So, a couple of questions, actually:

  1. An int (Int32) is specified to be (obviously) 32 bits. What about an int? (Nullable<int>)? My gut tells me that it would be 32 bits for the integer plus 8 more bits for the boolean, but perhaps the implementation is more intricate than that.
  2. I would have answered my own question using sizeof(int?); but as int? is a managed type this is not allowed. I understand that the size of a type may be platform-dependent, and that in the case of objects which contain references to other objects, a sizeof-like operation would be misleading. However, is there a way to get a "baseline" size (i.e., what the size of a newly instantiated instance would be) for a managed type, given the current environment?
+5  A: 

You can take a look in ildasm or Reflector.

If has two fields: a bool and a T, so probably 8 bytes (assuming 4 byte alignment).

Richard
Nice, learned something new with this one! It totally makes sense, but I had not considered alignment issues (I guess that's what happens when you enter software development late in the game, without a CS education).
Dan Tao
A: 

Consider Marshal.SizeOf method. It allows to obtain size of managed value types. It is strange, but looks like size of nullable type equals to size of their type parameter (size of int? equals to size of int, etc.)

STO
AFAIK you cannot marshal a nullable value. Therefore you are getting incorrect data.
Daniel Rose
+2  A: 

I found a treatment on exactly this question here, which includes code for a simple console application to test the memory usage.

Basically,

…This indicates that the nullable type wrapper requires 4 bytes of storage…

Jay
+3  A: 

It is rather important to never ask a question like this because you won't get a straight answer.

But since you did anyway: the minimum size is 0 bytes. Which you'll get when the JIT optimizer manages to keep the value in a CPU register. The next size is 2 bytes, for bool? and byte?, 1 byte for HasValue, another byte for the value. Which you'll rarely get because local variables must be aligned to an address that's a multiple of 4. The extra 2 bytes of padding simply will never be used.
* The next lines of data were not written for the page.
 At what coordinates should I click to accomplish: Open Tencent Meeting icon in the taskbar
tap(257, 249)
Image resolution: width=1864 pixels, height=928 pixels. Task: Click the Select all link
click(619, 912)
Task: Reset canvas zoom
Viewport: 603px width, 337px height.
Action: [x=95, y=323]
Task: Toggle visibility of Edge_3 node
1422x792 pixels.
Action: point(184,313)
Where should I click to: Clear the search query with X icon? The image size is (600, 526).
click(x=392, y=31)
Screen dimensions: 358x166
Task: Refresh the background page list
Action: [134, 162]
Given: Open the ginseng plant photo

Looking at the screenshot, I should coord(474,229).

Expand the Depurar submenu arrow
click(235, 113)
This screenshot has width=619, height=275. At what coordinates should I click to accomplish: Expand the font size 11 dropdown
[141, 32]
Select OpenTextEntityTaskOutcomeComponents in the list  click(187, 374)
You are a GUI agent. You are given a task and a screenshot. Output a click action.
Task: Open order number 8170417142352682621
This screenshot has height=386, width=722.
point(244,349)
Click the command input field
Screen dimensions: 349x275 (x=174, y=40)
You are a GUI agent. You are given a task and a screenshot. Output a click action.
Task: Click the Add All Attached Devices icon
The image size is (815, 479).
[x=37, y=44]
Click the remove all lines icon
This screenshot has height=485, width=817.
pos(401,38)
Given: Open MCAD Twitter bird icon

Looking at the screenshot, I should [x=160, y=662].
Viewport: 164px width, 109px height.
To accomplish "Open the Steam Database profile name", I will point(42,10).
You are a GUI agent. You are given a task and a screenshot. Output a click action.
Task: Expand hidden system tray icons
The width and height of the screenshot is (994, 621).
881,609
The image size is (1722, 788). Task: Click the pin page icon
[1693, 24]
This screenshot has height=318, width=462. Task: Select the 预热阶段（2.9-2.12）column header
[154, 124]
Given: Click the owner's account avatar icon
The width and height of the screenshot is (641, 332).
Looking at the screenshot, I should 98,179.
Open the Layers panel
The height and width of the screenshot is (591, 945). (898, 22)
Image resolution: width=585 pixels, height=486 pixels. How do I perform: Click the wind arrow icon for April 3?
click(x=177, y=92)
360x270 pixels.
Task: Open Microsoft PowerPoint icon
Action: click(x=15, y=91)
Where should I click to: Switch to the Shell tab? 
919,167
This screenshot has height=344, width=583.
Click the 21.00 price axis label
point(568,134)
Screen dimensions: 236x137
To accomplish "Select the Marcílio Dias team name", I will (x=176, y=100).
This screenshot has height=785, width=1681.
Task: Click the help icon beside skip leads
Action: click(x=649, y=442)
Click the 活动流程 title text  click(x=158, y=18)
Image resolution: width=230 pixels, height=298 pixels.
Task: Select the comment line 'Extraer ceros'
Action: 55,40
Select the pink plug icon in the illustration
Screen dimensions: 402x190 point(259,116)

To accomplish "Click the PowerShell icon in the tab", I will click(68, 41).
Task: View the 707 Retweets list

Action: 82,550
The next size is 3 for short? and char?, you'll now get 1 byte of padding.

Big leap to the next one, int? requires 5 bytes but the padding increases that to 8.

Etcetera. You find this out by writing a bit of code like this:

        int front = 42;
        bool? center = null;
        int back = 43;
        Console.WriteLine("", front, center, back);

And looking at the machine code instructions with the debugger. Note the ebp register offsets. And beware that the stack grows down.